As the season has progressed, the team has further distanced itself from McGrady. When T-Mac finally departed for good during the All-Star break, the media began digging the Rockets' grave. They doubted them so much as to not even mention them at times with other teams in playoff contention. Without McGrady, the collective belief was that the Rockets may not even make the playoffs, much less advance.
But the Rockets prevailed in the end, making the playoffs as a fifth seed, though they could have finished as high as second in the West. Suddenly, the talk became about the Rockets using McGrady's absence as motivation, that they were out to prove to the world that they could win despite not having their presumed best player. There was plenty of talk surrounding Houston basketball, and yet, none of it came from McGrady himself. And when Tracy ever opened his mouth, it wasn't exactly in overwhelming support of our chances. Hell, he even picked the Lakers to win the NBA championship. Talk about believing in your team.

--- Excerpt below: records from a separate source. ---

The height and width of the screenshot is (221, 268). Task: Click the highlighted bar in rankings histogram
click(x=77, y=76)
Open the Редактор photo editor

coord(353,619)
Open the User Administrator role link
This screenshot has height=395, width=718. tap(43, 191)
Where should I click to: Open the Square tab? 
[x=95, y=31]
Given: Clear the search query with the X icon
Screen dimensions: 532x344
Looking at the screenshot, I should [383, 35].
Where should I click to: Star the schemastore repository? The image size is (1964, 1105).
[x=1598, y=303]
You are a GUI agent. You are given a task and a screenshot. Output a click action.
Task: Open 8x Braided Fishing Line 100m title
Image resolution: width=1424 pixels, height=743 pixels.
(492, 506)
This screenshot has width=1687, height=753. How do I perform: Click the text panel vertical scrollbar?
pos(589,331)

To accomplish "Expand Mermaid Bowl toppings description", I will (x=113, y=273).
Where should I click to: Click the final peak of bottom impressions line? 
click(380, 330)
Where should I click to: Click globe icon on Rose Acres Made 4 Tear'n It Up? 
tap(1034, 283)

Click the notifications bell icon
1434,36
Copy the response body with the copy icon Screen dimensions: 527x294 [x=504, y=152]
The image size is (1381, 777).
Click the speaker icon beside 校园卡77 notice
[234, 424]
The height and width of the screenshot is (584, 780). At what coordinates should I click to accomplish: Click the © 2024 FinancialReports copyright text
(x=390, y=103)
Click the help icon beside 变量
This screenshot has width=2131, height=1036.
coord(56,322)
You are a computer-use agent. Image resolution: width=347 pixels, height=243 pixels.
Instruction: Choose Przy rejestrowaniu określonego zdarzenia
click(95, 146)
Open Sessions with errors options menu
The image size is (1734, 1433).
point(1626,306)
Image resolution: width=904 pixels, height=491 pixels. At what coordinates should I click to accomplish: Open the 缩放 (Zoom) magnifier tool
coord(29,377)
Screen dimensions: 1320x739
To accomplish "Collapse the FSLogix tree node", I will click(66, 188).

Sometimes, you have to wonder if Tracy McGrady ever wanted this team to win without him.
It's not an outrageous question to ask. Sure, if someone ever popped the idea to Tracy, he would certainly wave it off and declare his devotion to the franchise. But official statements aside, does Tracy want this team to advance? After all, if they are to be successful in the playoffs, it will be without him, and therefore will be somewhat detrimental to his star image.
It is safe to say that T-Mac has an ego, and it is just as safe to say that the Rockets playoff situation will make him look a lot worse publicly. That's going to be hard for him to take. Even if the Rockets don't beat the Lakers, people are going to remember that they won in the first round without him in uniform. The assumption, fair or unfair, will be that there was a common denominator in each playoff series over the last few seasons, and it was Tracy. Take him out of the equation, and you've got yourself a playoff series victory. It's a tough criticism to accept, true or untrue.
Had the Rockets not advanced, Tracy's image wouldn't be scratched whatsoever. He might take criticism for having a subpar season, but his legacy wouldn't be near as affected. The consensus would be something along the lines of, "Well, now we know that it wasn't Tracy's fault that the Rockets couldn't advance, seeing as they couldn't do it anyway. Maybe it really was the team's fault." Tracy's reputation would come out of this postseason unscathed. He wouldn't be respected any more, but at least he wouldn't be respected any less.
But forget the image part for a second. Think of how this affects Tracy mentally. He now has to wake up every morning, look in the mirror, and tell himself, "They did it without you." It doesn't even matter if it was because of his absence or not - just the mere fact they won would be painful enough to swallow. All of the hard work that T-Mac put in for the team would seem meaningless. All of the promises that he made to the team and to the city would be fulfilled without him. And all of the accomplishments that he envisioned himself making with the Rockets would be accomplished without him.
Sometimes, you have to wonder, for Tracy's sake, if he ever wanted this team to win without him. It wouldn't be so much a selfish wish as it would be a mental stabilizer. He would like for the franchise to do well, but what does it all mean if he wasn't a part of it? That's got to be the most devastating part of this whole ordeal. Anyone questioning McGrady's injury or work ethic or dedication must be joking. If you need any more proof that Tracy wishes like hell that he could be on the court, watch him during the games. Even if you can't see his facial expressions, just look at his demeanor. He is being supportive by even showing up, and yet, he looks constantly depressed. This goes far beyond just wanting to play basketball - it is a mental battle that Tracy won't win.
Sooner or later, he is going to have to accept that, as far as this season goes, in all of the ways that he failed, his team succeeded. For all the work that he put in to help this franchise win, there was no personal reward. It will truly test his character above all else - were his goals team goals, or were they merely for his benefit?. How Tracy responds to the reality of the situation will define what kind of person and player that he is in the years to come. It certainly won't be easy.